A-tents at risk

Management of small-scale landform features, Cooleman Plains, Kosciuszko National Park

Andy Spate1, Regina Roach2 and John Brush2

Optimal Karst Management, PO Box 5099, UTAS Sandy Bay, Tasmania, 70051 Canberra Speleological Society Inc.2

Email: aspate1@bigpond.com


Small-scale karst landform features known as A-tents occur in a portion of Cooleman Plains in northern Kosciuszko National Park in New South Wales. They vary in scale from a few tens of centimetres to about two metres. These micro-landforms are rare in limestones and fine-grained rocks generally but occur more widely in granite-type rocks – there they can be many metres in size. These micro-structures are much at risk from natural weathering, inadvertent human feet and, more importantly, at Cooleman, from trampling by feral horses and perhaps deer.

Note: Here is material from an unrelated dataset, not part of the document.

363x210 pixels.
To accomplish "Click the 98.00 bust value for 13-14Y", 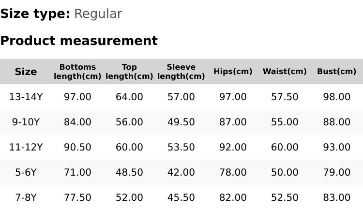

A-tents (pop-ups in the American literature) are formed where rocks have had overlying layers removed by erosion relatively quickly (in geological terms). Once the overlying material has been removed, the compressed rock sometimes expands rapidly, forming thin layers. In an example local to Cooleman, more than six kilometres of overlying rocks have been eroded from the granites of the nearby Bogong Peaks in less than 350 million years. Goudie (2004, p 349) under the heading ‘Exfoliation’, states it is:

“The shedding of material in scales or layers, it is often used interchangeably with sheeting or onion-skin weathering. Exfoliation of rock has been attributed to various causes including unloading, insolation and hydration.”

Compression stresses can be released by a process termed unloading or pressure release. Occasionally this produces a small bridge – usually jointed at each end and in the central arch area – termed an “A-tent” (Figure 1). These are widely, if not commonly, known from around the world on a variety of coarse-grained rock types, such as granite.


Figure 1 A perfect Cooleman Plains A-tent. Photo: John Brush.

What are A-tents?

“A-tents consist of pairs of roughly rectangular slabs roofing a shallow cavity in the manner of a wall-less A-tent. The slabs are tightly confined by the remainder of the sheet from which they have been isolated by jointing at right angles to a sheeting joint parallel to the rock surface” (Jennings 1978, p 34).

Harland (1957, not seen but cited in Jennings 1978, p 35) states:

“Rock at depth is under general compression and expands on the removal of overload. While this might take place freely in a direction normal [right angles] to the topographic surface, the rock is constrained in directions parallel to the surface. This results in relative compression parallel to the topographic surface, with consequent fracturing. Extension fracture … allows rock to expand in the direction of minimum stress by fractures normal [right angles] to it.”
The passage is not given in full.